Event Title: Macondo and Gemini Ink: A Celebration of the Alebrijes of San Antonio
Description: With a spotlight on the Macondo Writers Workshop, founded by Sandra Cisneros, Gemini Ink presents a literary history that is uniquely San Antonio. This reading features groundbreaking multicultural, Latinx voices who have made significant contributions to contemporary letters. “Multi-instrumentalists” at heart, these Macondistas have produced genre-bending works, and, like the alebrijes of Mexican folk art tradition, walk between worlds of arts, activism, and academia to promote compassion.
Participants: Gregg Barrios, Norma E. Cantú, John Phillip Santos, Luis J. Rodriguez, Liliana Valenzuela
Location: Hemisfair Ballroom C3, Henry B. González Convention Center, Ballroom Level
Date & Time: Saturday, March 7, 3:20 p.m. to 4:35 p.m.

 

Q: What are some of the conference events or Bookfair exhibitors you look forward to seeing at AWP? 
I am looking forward to Helena Maria Viramontes’s Keynote and to the sessions with Latinx writers like my buddies from Kansas City! Also, I love the Bookfair as I get to see what’s new and reconnect with small press editors as well as the big ones! I have a couple of new books, so I am looking forward to book signings and to talking to editors about upcoming projects. I LOVE the university presses....of the small presses, I love: Gival Press, Aunt Lute Books, and the local Aztlan Libre Press. 

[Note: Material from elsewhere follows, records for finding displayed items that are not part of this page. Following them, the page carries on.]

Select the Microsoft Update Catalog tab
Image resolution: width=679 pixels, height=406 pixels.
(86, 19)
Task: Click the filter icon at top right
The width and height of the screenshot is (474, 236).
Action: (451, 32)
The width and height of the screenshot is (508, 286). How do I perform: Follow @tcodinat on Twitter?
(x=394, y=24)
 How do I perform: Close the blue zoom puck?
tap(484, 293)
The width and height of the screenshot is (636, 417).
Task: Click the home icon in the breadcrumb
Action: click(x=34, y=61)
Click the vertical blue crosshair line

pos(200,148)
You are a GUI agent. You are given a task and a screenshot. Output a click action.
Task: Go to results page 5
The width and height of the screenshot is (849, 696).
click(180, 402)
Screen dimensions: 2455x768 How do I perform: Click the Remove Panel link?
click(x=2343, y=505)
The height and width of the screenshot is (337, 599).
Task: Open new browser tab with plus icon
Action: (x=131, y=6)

Q: What do you remember most about your first AWP? What advice would you give to an AWP first-timer?
I remember the first AWP was in DC and I was in awe of all the writers. Alicia Gaspar de Alba was doing a book signing for Sor Juana’s Second Dream, I believe. I especially remember attending a session on poetry translation. Advice? Be open to attending sessions you might not be all that interested in...you never know! I went to a creative nonfiction session and gained so much—at that point I had been writing mostly poetry and short fiction, but hearing all the wonderful ideas for genre bending affirmed my own inclination which I’d been experimenting with since reading Anzaldúa’s Borderlands.

Q: What is your favorite AWP conference memory?
That’s a tough question—I feel so blessed to have been a part of AWP for more than 20 years now! Of course, that means I have many wonderful memories. Memories of my own participation: I was on a panel with my Latinx writing group from Kansas City—I think it was in Seattle—LOVED it! A panel in Austin got me to go to Puerto Rico—long story! Then I was on a panel of Macondistas talking about spirituality and writing—Wow! I also remember a panel with CantoMundistas talking about poetry and teaching. And I have so many memories of being an audience member....

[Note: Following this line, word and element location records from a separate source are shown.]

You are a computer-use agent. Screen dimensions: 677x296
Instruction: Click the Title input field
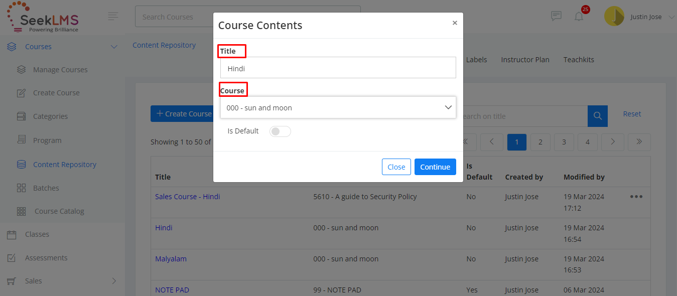338,68
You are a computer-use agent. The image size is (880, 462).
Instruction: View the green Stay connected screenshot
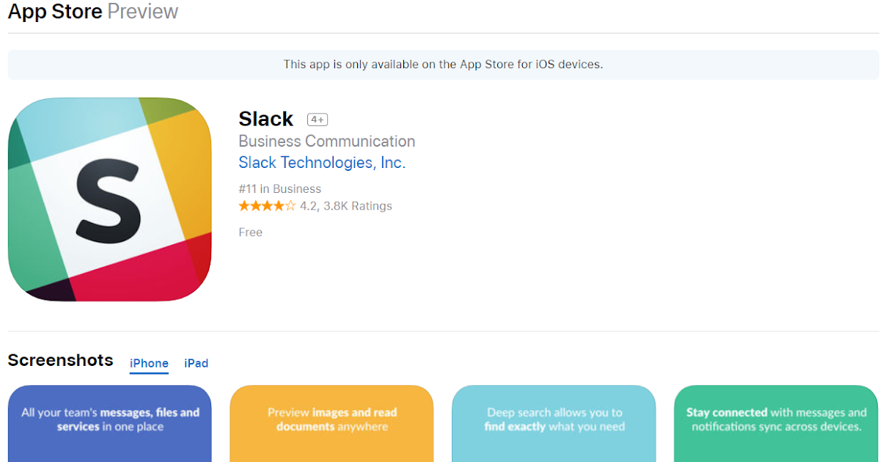coord(776,423)
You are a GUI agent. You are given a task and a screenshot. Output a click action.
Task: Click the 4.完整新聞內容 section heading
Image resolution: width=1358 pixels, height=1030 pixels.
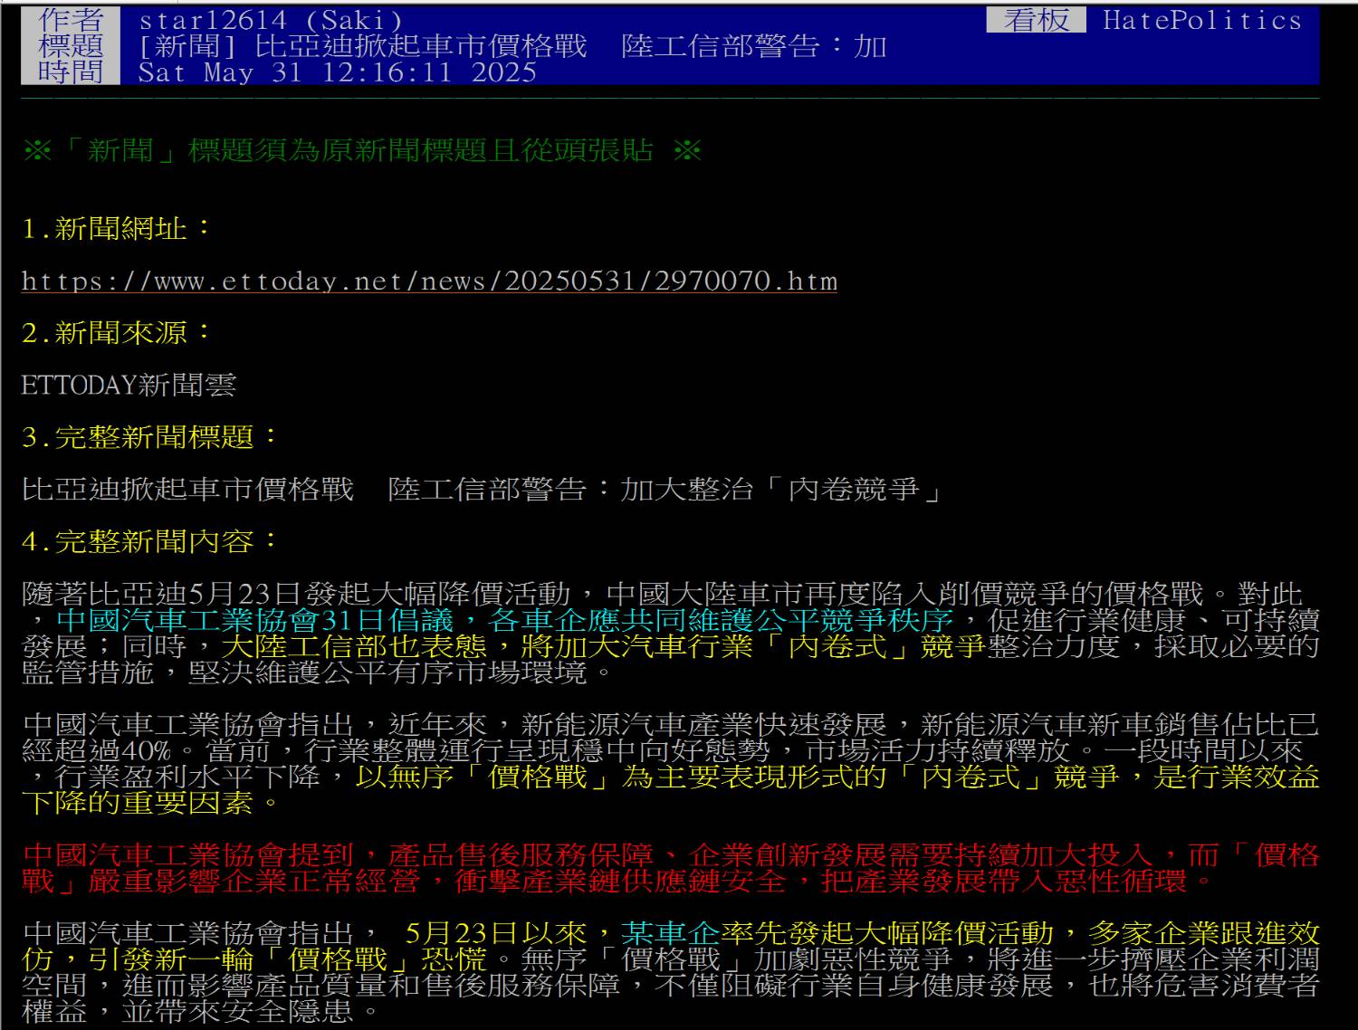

Q: What book or books that you’ve read over the last year would you most highly recommend?
I would recommend in young adult: Acevedo’s The Poet X, Salazar's The Moon Within; in nonfiction: Wohlleben’s The Hidden Life of Trees and Forché’s What You Have Heard Is True and Arana’s Silver, Sword, and Stone; fiction: Cásares’s Where We Come From, Orange’s There There, and Fajardo-Anstine’s Sabrina & Corina.

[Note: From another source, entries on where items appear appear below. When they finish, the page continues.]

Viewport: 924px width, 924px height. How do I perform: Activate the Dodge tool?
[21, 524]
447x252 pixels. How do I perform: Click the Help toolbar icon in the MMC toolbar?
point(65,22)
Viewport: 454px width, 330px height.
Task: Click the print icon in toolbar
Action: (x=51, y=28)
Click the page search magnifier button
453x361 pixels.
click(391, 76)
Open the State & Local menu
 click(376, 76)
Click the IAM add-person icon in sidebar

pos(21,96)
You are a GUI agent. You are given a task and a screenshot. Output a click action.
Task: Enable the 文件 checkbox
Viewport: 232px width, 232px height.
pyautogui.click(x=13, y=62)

Q: If you’ve been to San Antonio before, what places do you recommend that our attendees should visit?
I live here so I recommend the usual—the Missions, the River Walk, the Sunken Gardens, and the wonderful restaurants.

 

Norma E. CantĂșNorma E. Cantú, a daughter of the borderlands, lives in San Antonio. She is the Murchison Distinguished Professor of the Humanities at Trinity University in San Antonio and is president of the American Folklore Society. Her novels, Canícula: Snapshots of a Girlhood en la Frontera and Cabañuelas, incorporate the folklife of Texas and Spain, respectively. She has edited and coedited more than a dozen books, and her most recent publication is a collection of poetry, Meditación Fronteriza: Poems of Love, Life, and Labor.